Should we protect home-grown production?
The fiscal incentives offered in the UK to film
production are generous. In order to qualify for such tax relief a film
is scored in a test designed to see whether it qualifies as being a
British film.
You might think that it is obvious what is meant by
a ‘British film’, but it’s not as simple as that. The term encompasses a
much wider range of films than you might imagine.
A film such as Gravity qualifies as
British, despite its global, US studio credentials, because UK
post-production played a significant part in its production.
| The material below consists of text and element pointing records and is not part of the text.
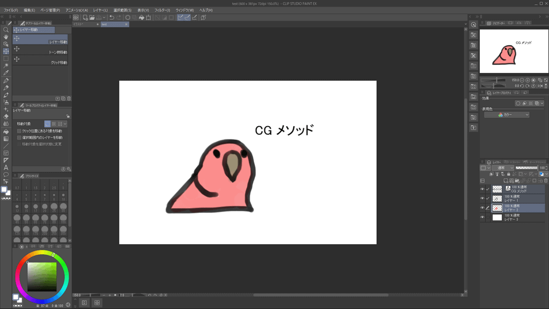
Task: Expand the 移動対象 options dropdown arrow
Action: click(65, 124)
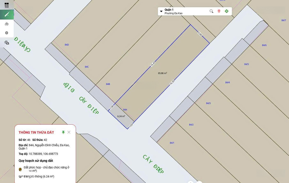The image size is (289, 183).
Task: Select parcel 84C on the map
Action: [x=87, y=67]
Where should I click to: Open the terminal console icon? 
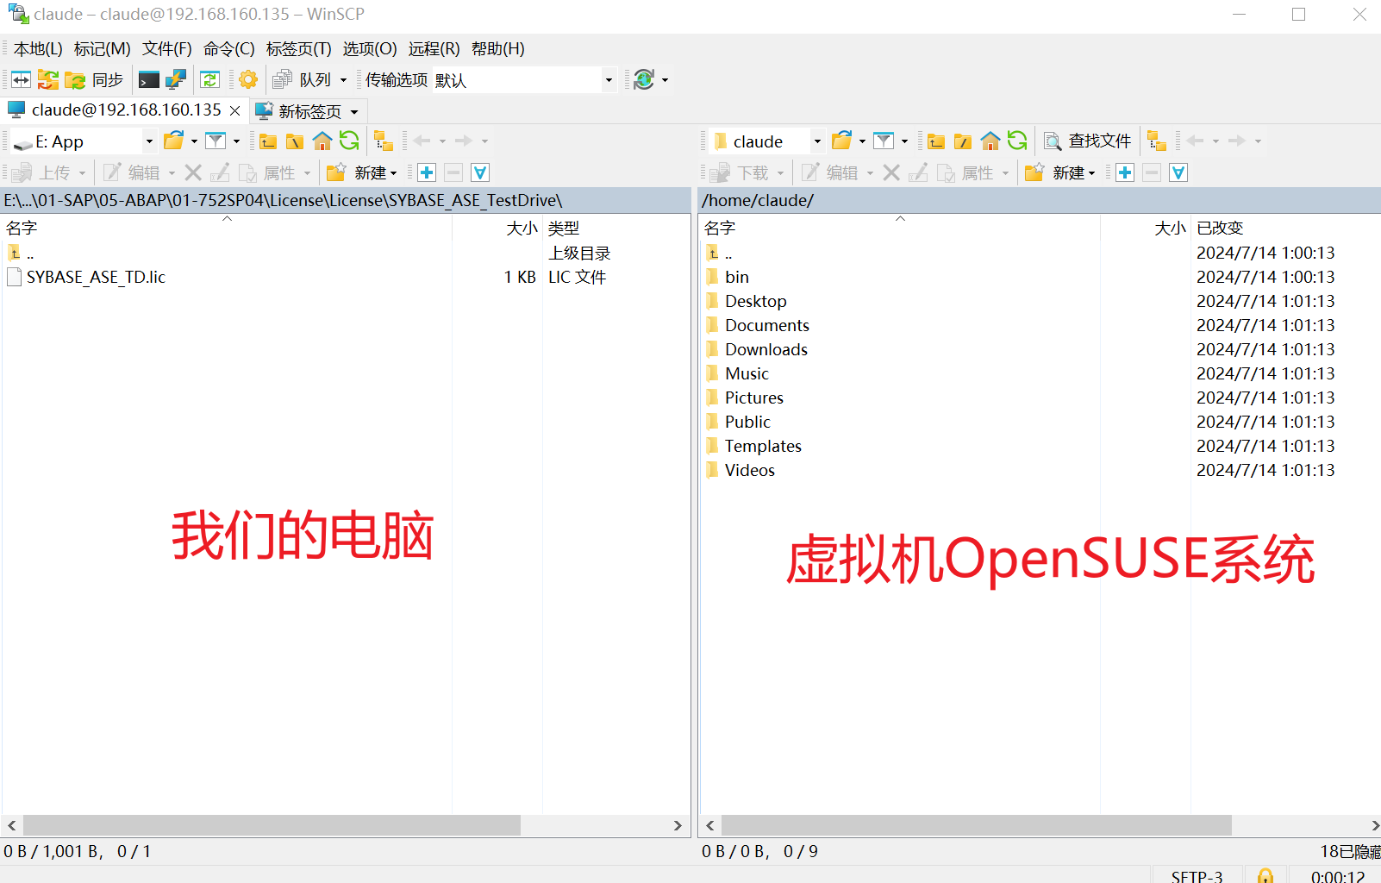click(149, 80)
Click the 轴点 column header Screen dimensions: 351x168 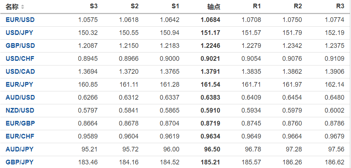(x=214, y=7)
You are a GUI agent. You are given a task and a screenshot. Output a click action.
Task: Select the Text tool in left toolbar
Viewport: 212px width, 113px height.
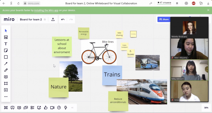[6, 44]
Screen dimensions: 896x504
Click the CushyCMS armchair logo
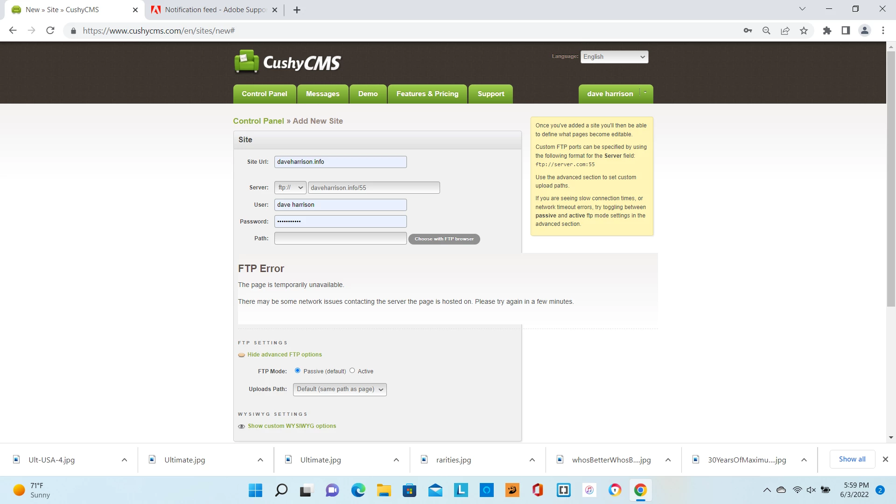pos(246,62)
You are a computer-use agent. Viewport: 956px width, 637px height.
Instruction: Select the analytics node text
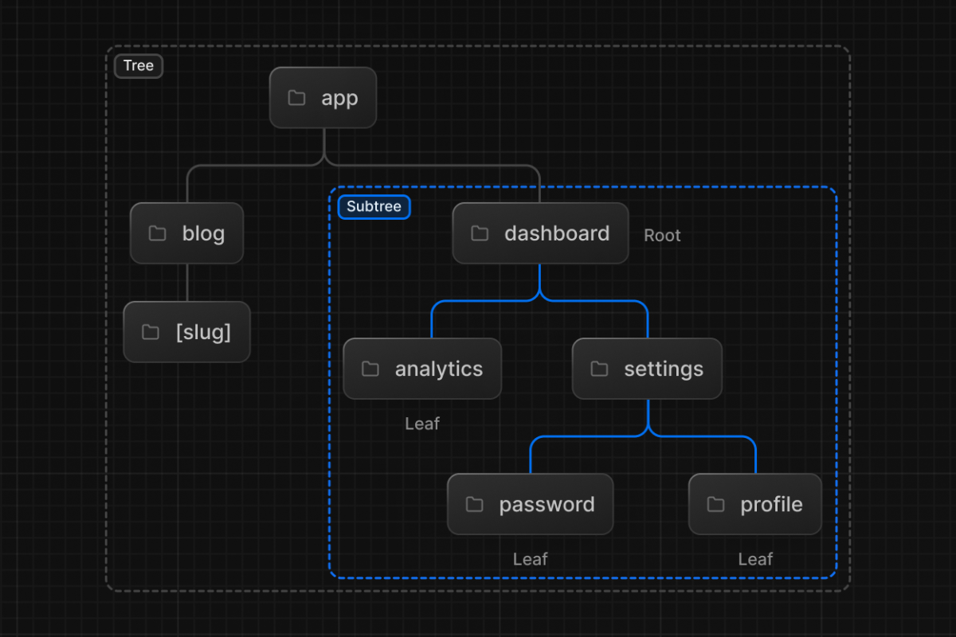tap(439, 369)
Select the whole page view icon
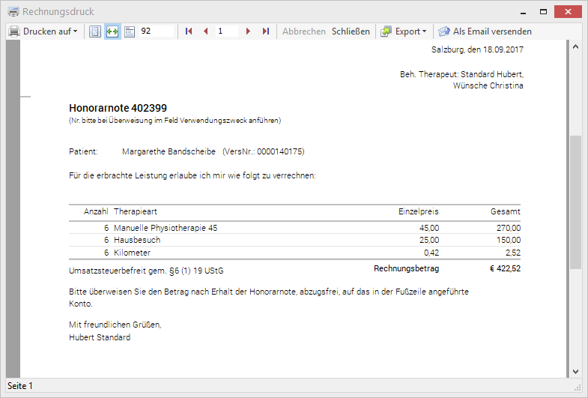 tap(95, 31)
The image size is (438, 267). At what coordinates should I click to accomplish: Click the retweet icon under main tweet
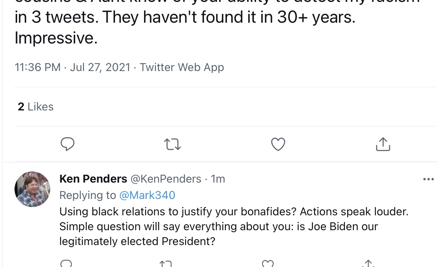click(x=172, y=144)
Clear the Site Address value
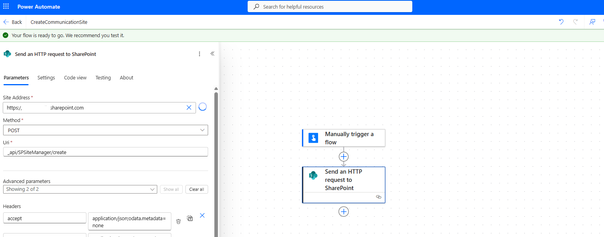Viewport: 604px width, 237px height. (189, 108)
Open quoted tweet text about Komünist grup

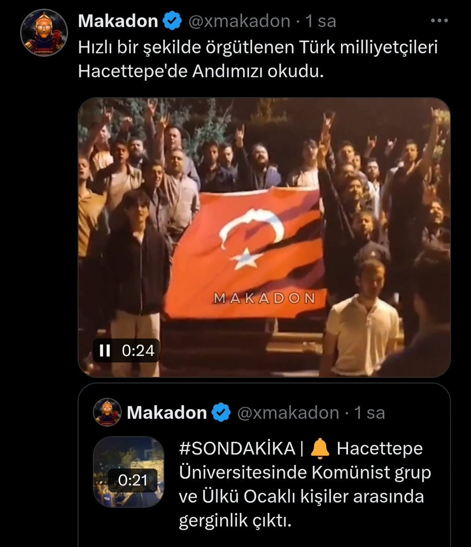(305, 484)
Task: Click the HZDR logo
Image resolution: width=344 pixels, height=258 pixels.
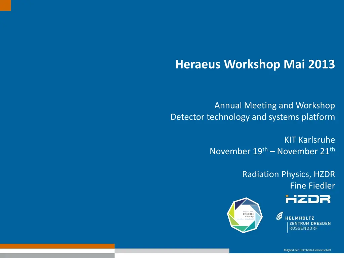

In addition
to UK specific criteria the test is heavily influenced by European
Union (EU) regulation and therefore, in certain aspects, is not just
about the UK.
There is a broader cultural measure: subject matter
and lead characters can be British or any country from the EU.
Similarly a film can qualify on the basis of its language. Any EU
indigenous language including English qualifies.
Alex Hamilton is Managing Director of a film
distribution company He argues that there is a natural limit on the growth of
British film-making that is purely home grown. There are only so many
resources and so much money available:
ALEX HAMILTON: Inward investment: we always
just should assume it's something of a double-edged sword. It's great
that you can encourage inward investment into the UK from the studios,
and that there a means in which to do that, but you have to accept it
the indigenous industry, as it were, is only a thing of a certain size.
If it takes a lot of inward investment from the studios, it inevitably
constricts the space within which the indigenous industry can promote
and produce homegrown films. It's a perennial debate. The notion is that
Gravity is a British film and it qualified as a British film. Now it's a
very high end top quality studio product, which benefited from the
welcoming context for inward investment.
It actually should be that our indigenous, homegrown, film industry is supported
and made wider. Is film greater than the sum
of its economic parts? I think you'd get a lot of people would say, that
yes any industry, and film is no different from any other, is greater
than the sum of its economic parts because film has a cultural impact, a
social impact. It's not simply about the primacy of the economic
narrative. I think that's the double-edged sword of inward investment.
It's great that we're making Star Wars and Marvel and other big, big
movies in the UK.
It keeps a lot of people in work, generates real jobs, but we also want
to be creating the Billy Elliots, The Full Monty, the Trainspottings.
I'm trying to think of more recent examples, actually and just suddenly
struggling, but very successful British films.